Perioperative Management of Methotrexate and Tofacitinib in Elective Surgery
Direct Recommendation
Continue methotrexate through the perioperative period without interruption, and withhold tofacitinib for at least 3 days before surgery, resuming after adequate wound healing is confirmed.
Methotrexate Management
Continue Through Surgery
Methotrexate should NOT be stopped for elective surgery 1. The highest quality evidence demonstrates that continuing methotrexate is actually safer than discontinuing it:
- A prospective randomized study of 388 patients showed infection/complication rates of only 2% when methotrexate was continued versus 15% when stopped perioperatively 1
- Patients who stopped methotrexate had significantly higher surgical complications (p<0.003) 1
- Disease flares occurred in 8% of patients who stopped methotrexate versus 0% in those who continued 1
Key Anesthetic Considerations for Methotrexate
Avoid nitrous oxide anesthesia completely 2. Nitrous oxide potentiates methotrexate's antifolate effects, increasing risks of:
- Severe stomatitis
- Myelosuppression
- Neurotoxicity
If nitrous oxide was recently used, exercise extreme caution with methotrexate timing 2.
Monitor for drug interactions that increase methotrexate toxicity 2:
- NSAIDs (reduce tubular secretion)
- Penicillins (reduce renal clearance)
- Salicylates, phenytoin, sulfonamides (displace from albumin binding)
Assess renal function carefully - methotrexate is 80-90% renally excreted 2. Impaired renal function dramatically increases toxicity risk.
Tofacitinib Management
Withhold Before Surgery
Stop tofacitinib at least 3 days (72 hours) before elective surgery 3. This recommendation is based on:
- Rapid serum half-life with quick reversal of immunosuppressive effects 3
- Studies showing rapid disease activity increases after stopping, suggesting short-lived immune effects 3
Critical Venous Thromboembolism Risk
Tofacitinib carries significant VTE risk perioperatively 4. In a multi-center study of 53 ulcerative colitis patients:
- 13.2% developed postoperative VTE (7 of 53 patients)
- VTE locations included portomesenteric thrombosis, iliac vein thrombosis, and pulmonary embolism 4
Implement aggressive VTE prophylaxis:
- Extended mechanical prophylaxis
- Consider prolonged pharmacologic prophylaxis beyond standard hospital discharge 4
- Higher vigilance in patients on concurrent corticosteroids (51% in the study were on prednisone) 4
When to Resume Tofacitinib
Resume tofacitinib only after:
- Adequate wound healing is confirmed
- No signs of infection
- Patient is ambulatory with appropriate VTE prophylaxis in place
Consider withholding longer (beyond 3 days) if the patient has:
- History of recurrent infections
- Prior prosthetic joint infection
- Multiple VTE risk factors 3
Specific Anesthetic Technique Considerations
Regional anesthesia: No specific contraindications for methotrexate continuation.
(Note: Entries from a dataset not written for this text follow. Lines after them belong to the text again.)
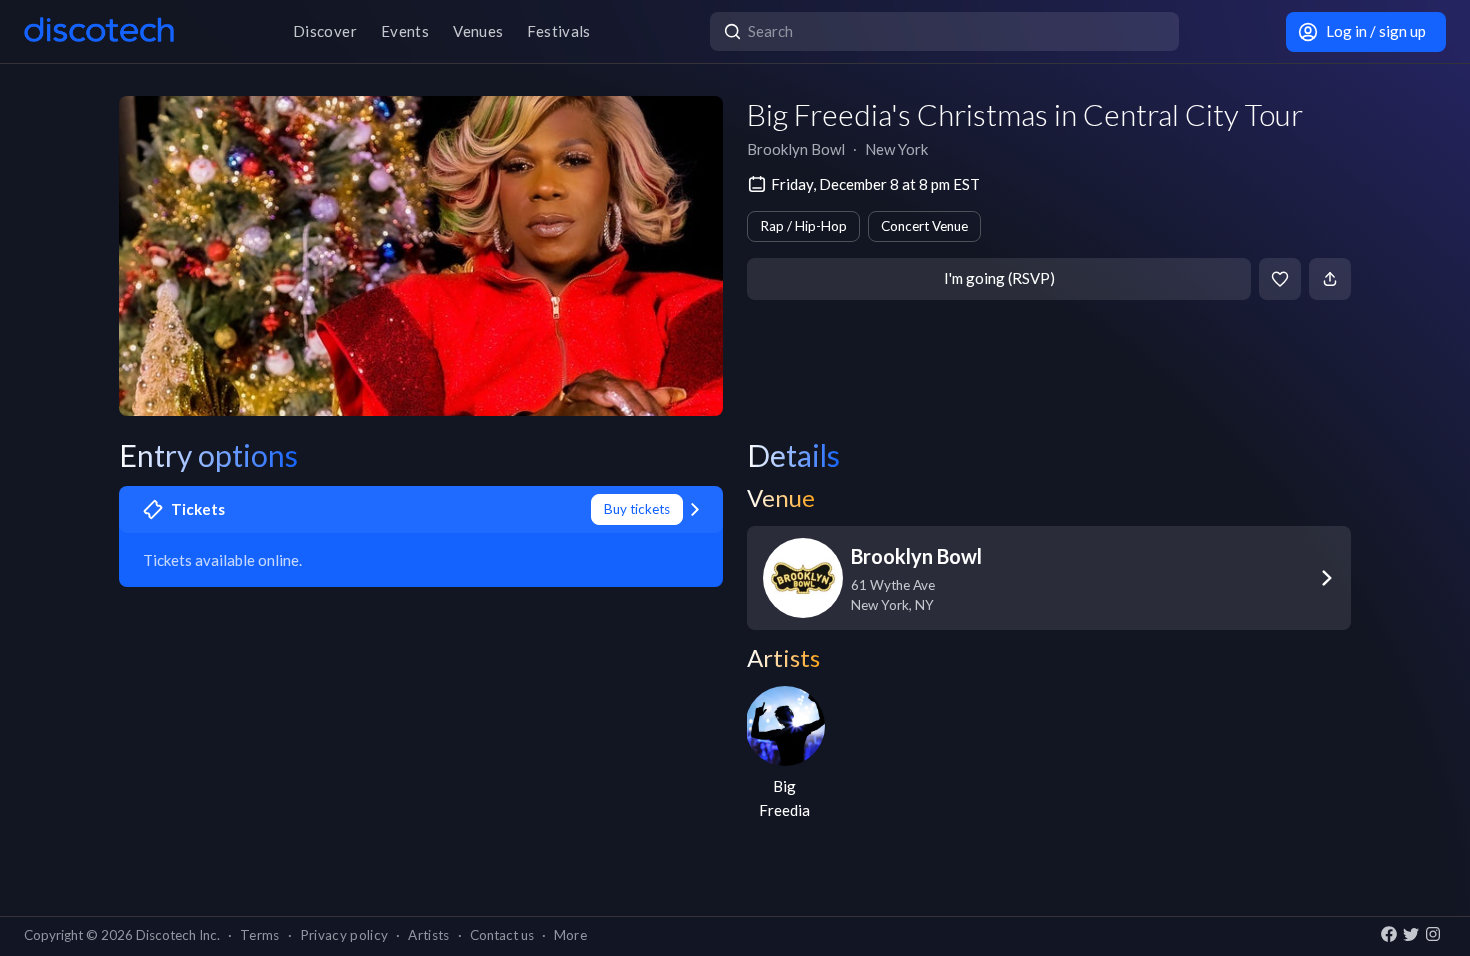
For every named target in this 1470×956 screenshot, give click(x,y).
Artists (428, 935)
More (570, 935)
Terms (260, 935)
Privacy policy (344, 935)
For tofacitinib, ensure adequate VTE prophylaxis if neuraxial techniques are used.
General anesthesia: Absolutely avoid nitrous oxide with methotrexate 2. Use volatile anesthetics or total intravenous anesthesia instead.
Monitoring: Check baseline complete blood count and renal function preoperatively in methotrexate patients, as myelosuppression peaks 7-10 days postoperatively 2.
Common Pitfalls to Avoid
- Do NOT routinely stop methotrexate - this outdated practice increases complications 1
- Do NOT use nitrous oxide in any methotrexate patient 2
- Do NOT underestimate tofacitinib VTE risk - extend prophylaxis beyond standard protocols 4
- Do NOT resume tofacitinib too early - wait for confirmed wound healing
- Do NOT forget to assess for concurrent corticosteroid use - this compounds infection and VTE risks
Concurrent Corticosteroid Consideration
Many patients on these DMARDs also take corticosteroids. The evidence shows corticosteroids (particularly prednisone) significantly increase surgical complication risk 1. Maintain current corticosteroid doses perioperatively to avoid adrenal crisis, but recognize this adds to baseline surgical risk.